À ce sujet d’ailleurs, les technophiles apprécieront un accessoire prépondérant des forces militaires privées de Z-B : les combinaisons dermiques, sortes de scaphandres biomécaniques et assistés par intelligences artificielles qui amplifient les capacités physiques de leur porteur et dont les systèmes incroyablement sophistiqués permettent de déployer une batterie d’armements tout à fait impressionnante ; liés de façon quasiment symbiotique à leurs porteurs, qui les alimentent de leur propre sang à l’aide de valves implantées sur leur corps par chirurgie, ils dépassent le stade de l’extension du soldat pour devenir une partie intégrante du fantassin lui-même.
Pourtant, il n’y a rien là que les mechaphiles avertis n’ont pas déjà vu. Le mecha – puisque c’est bien de ça qu’il s’agit – biomécanique existe depuis au moins Aura Battler Dunbine (Yoshiyuki Tomino, 1983), et à l’échelle humaine depuis The Bio-Booster Armor Guyver (Yoshiki Takaya, 1985).
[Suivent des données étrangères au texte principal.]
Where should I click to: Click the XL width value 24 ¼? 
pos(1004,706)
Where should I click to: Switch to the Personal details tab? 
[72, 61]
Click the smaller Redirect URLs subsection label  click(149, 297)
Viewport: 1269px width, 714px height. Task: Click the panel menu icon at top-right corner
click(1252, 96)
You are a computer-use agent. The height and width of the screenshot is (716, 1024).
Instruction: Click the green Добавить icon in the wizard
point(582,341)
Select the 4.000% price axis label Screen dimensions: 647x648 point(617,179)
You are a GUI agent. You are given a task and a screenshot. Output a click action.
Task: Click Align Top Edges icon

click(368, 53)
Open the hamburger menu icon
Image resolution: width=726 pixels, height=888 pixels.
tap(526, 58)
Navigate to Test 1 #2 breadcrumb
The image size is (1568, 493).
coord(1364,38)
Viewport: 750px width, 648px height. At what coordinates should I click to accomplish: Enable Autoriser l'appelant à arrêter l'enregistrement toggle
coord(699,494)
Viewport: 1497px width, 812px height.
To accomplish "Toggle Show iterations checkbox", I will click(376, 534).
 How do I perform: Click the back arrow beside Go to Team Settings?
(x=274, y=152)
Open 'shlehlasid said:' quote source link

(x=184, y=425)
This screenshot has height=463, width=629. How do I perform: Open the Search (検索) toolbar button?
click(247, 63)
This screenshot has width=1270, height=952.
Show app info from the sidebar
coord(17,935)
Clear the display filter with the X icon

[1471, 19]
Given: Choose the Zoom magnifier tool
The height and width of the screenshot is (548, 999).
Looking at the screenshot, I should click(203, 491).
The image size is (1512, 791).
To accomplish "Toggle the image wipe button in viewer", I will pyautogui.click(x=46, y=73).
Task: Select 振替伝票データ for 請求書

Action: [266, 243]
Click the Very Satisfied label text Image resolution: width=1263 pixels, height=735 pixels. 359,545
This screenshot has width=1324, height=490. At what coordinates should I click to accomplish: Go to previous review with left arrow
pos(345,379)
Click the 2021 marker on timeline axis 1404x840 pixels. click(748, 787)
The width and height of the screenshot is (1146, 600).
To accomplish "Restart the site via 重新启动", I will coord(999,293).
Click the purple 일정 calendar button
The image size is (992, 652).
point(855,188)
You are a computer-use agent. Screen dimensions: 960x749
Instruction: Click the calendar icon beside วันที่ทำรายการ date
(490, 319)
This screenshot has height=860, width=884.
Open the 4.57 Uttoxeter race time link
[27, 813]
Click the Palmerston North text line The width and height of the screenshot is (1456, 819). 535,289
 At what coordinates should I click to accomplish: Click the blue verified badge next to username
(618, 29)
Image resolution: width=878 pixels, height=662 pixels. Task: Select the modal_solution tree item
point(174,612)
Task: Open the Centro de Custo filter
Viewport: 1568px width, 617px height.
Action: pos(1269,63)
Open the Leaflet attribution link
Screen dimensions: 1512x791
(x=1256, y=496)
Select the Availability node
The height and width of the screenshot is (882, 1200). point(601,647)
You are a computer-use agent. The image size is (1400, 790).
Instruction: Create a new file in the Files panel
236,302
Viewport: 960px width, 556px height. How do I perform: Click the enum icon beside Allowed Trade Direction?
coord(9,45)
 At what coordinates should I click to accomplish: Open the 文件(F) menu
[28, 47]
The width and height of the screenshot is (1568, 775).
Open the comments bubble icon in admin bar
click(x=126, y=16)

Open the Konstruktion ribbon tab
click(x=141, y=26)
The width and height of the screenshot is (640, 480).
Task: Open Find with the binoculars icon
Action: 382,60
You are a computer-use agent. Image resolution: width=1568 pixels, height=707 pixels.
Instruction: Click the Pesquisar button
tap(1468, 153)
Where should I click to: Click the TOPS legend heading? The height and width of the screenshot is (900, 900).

Quant à l’assistance par I.A., l’idée existe depuis Heavy Metal L-Gaim (Y. Tomino, 1984) même si elle se trouvait déjà plus ou moins présente dans Space Runaway Ideon (Tomino, 1980) voire, au moins de manière sous-jacente, dans Mobile Suit Gundam (même réalisateur, 1979).
Mais tout ceci reste un simple détail en fin de compte. Si Dragon déchu est long – près de 1000 pages tout de même – il s’avère d’autant plus bon – l’adage est bien connu – : à travers une vision pas révolutionnaire ni même franchement innovante mais néanmoins originale – c’est déjà ça – d’un thème pour le moins éculé de la science-fiction, ce roman est une lecture tout à fait recommandable.